◆ PAGE EXTRACT
--- START ---

Why did I want to read it?

After writing ✍️ Déjame sin trabajo, por favor, even though I found peace with my job, I was wondering if the oldies think something different about management & leadership. So, I also got 📖 Calidad, productividad y competitividad. La salidad de la crisis from W. Edwards Deming.

What did I get out of it?

Effective executives:

  1. Manage their time.
  2. Focus on results.
  3. Focus on strengths.
  4. Focus on few key areas (prioritize well).
  5. Make few fundamental decisions.

Introduction

Only one task at a time, and after completing it, you reprioritize (p. xiii).

It may not be the employees fault that they are underperforming, but even so, they have to be removed.

People who have failed in a new job should be given the choice to go back to a job at their former level and salary. (p. xvii)

Effective executives are focused on opportunities more than on problems. (p. xviii)

Effectiveness can be learned

…there seems to be little correlation between a man’s effectiveness and his intelligence, his imagination or his knowledge. Brilliant men are often strikingly Ineffectual; they fail to realize that the brilliant insight is not by itself achievement. They never have learned that insights become effectiveness only through hard systematic work. Conversely, in every organization there are some highly effective plodders. While others rush around in the frenzy and busyness which very bright people so often confuse with “creativity.” the plodder puts one foot in front of the other and gets there first, like the tortoise in the old fable. (p. 1)

--- END ---

◆ EXERCISE SET
1 - Answer these questions from the reading notes, one line each:
(a) What is the fifth item in the numbered list describing effective executives?
(b) What choice should people who have failed in a new job be given?
(c) In the passage from page 1, what is the plodder compared to?
2 - Extract the section of the reading notes that begins with the words containing "What did I get" and ends with "reprioritize (p. xiii).", copying it word for word.

◆ PROVIDED MATERIAL
--- START ---

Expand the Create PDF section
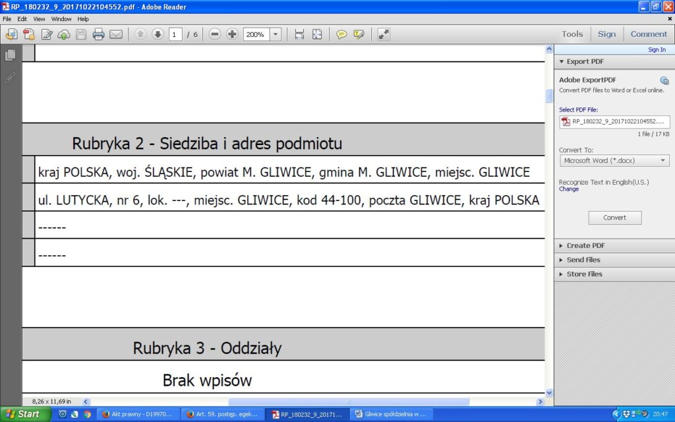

--- END ---

◆ TASK-BY-TASK RESULTS
1 -
(a) Make few fundamental decisions.
(b) The choice to go back to a job at their former level and salary.
(c) The tortoise in the old fable.

2 -
What did I get out of it?

Effective executives:

  1. Manage their time.
  2. Focus on results.
  3. Focus on strengths.
  4. Focus on few key areas (prioritize well).
  5. Make few fundamental decisions.

Introduction

Only one task at a time, and after completing it, you reprioritize (p. xiii).